Calcium (Ca2+) signaling is of crucial importance in neurons because it regulates neurotransmitter release, dendrite growth/guidance and has been implicated in neurodegenerative diseases such as Alzheimer's and Parkinson's. The Inositol (1,4,5)-trisphosphate Receptor type I (IP3R1) is a key component of neuronal Ca2+ signaling and functions to generate intracellular Ca2+ waves, which have been linked to several cellular processes including gene transcription, proliferation, and plasticity. The localization of IP3R1 is thought to play a significant role in this wave activity and protein 4.1N has been shown to bind and mediate IP3R1 positioning in neurons. However, despite the identification of this protein-protein interaction, no functional data regarding this relationship exists.;With the use of NGF differentiated PC12 cells as a model system for neuronal development, I investigated the IP3R1-protein 4.IN relationship to determine a functional role for this interaction.
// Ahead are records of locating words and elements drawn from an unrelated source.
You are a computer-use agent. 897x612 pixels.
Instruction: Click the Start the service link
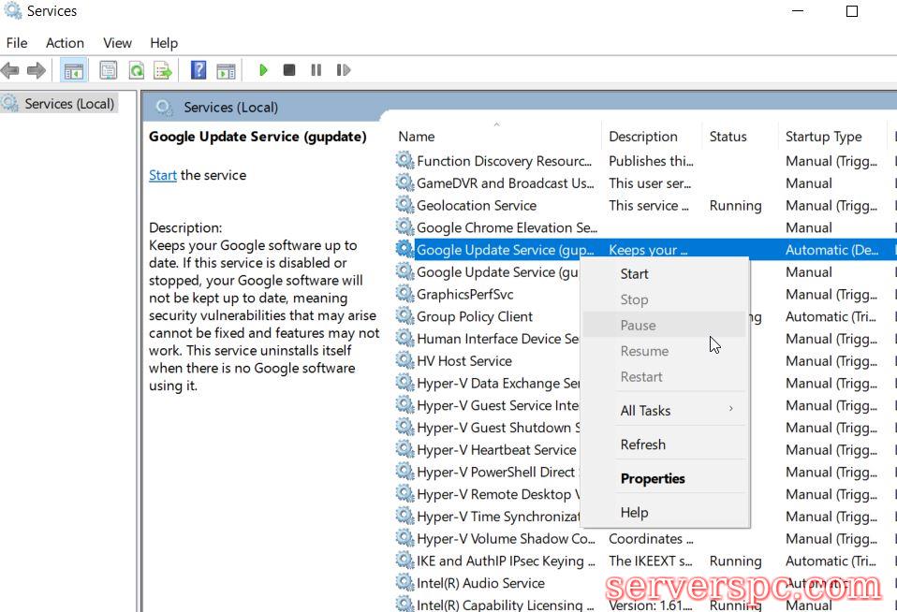pos(162,175)
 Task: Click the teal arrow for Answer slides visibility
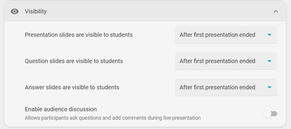click(x=269, y=87)

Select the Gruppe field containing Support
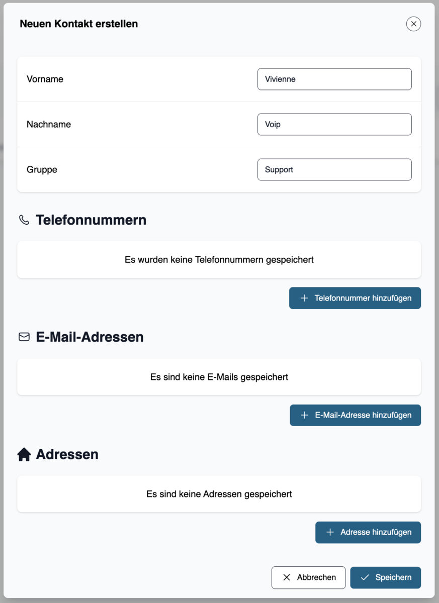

Experimentally, I utilized RNAi technology and over-expressed soluble binding regions of each protein which function as dominant negatives. Upon introduction of these genetic elements I assayed neurite formation in PC12 cells stimulated with NGF for 48 hr. Additionally, I investigated Ca2+ signaling dynamics during NGF induced differentiation with the IP3 producing agonist carbachol (CCID). Lastly, I introduced RNAi and DN constructs into PC12 cells differentiated with NGF for 24 hr to determine what affect the IP3R1/4.1N relationship has on Ca2+ wave formation in actively developing cells.;In knocking down IP3R1 and protein 4.1N expression, I observed robust attenuation of neurite formation. With respect to dominant negative experiments, soluble binding regions of IP3R1 and protein 4.1N co-localized with endogenous protein 4.IN and IP3R1, respectively, and strongly attenuated neurite formation. Concerning Ca2+ signaling during NGF differentiation, PC12 cells shifted their Ca2+ release pattern from homogeneous transients to spatially restricted waves that initiate at the terminal end of neurite extensions. When RNAi and dominant negative constructs were introduced in partially differentiated PC12 cells stimulated with CCH, both sets of molecules shifted signaling events from wave to homogeneous patterns of Ca2+ release. In generating these data, it is my conclusion that IP3R1 localization, via protein 4.1N, mediates neurite formation through intracellular Ca2+ waves.